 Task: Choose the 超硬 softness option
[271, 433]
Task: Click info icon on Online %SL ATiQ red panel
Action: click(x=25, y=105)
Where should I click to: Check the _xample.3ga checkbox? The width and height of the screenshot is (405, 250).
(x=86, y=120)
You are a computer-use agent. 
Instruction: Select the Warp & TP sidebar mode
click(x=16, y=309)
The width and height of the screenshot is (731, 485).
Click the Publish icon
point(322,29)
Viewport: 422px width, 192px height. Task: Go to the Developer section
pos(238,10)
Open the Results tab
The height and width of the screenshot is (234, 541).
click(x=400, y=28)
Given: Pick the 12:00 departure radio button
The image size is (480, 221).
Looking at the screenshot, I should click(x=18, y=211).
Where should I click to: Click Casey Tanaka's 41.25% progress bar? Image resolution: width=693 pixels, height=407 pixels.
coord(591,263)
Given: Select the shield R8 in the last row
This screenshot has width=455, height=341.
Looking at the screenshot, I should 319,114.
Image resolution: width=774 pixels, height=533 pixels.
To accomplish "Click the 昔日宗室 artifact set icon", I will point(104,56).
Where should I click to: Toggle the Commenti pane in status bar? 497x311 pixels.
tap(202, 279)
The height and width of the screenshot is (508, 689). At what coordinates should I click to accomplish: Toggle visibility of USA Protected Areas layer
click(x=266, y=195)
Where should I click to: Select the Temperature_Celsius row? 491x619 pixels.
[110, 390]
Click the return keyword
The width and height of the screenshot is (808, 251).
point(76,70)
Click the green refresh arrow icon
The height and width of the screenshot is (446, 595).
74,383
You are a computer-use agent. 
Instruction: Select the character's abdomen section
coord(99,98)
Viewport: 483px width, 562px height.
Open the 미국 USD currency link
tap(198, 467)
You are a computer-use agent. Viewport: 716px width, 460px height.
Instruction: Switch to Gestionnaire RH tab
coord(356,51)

**WHAT YOU SHOULD DO**
Lines with the word "Given" in them should be copied from the preceding records.

**PROBLEM SOLUTION**
Given: Pick the 12:00 departure radio button
Given: Select the shield R8 in the last row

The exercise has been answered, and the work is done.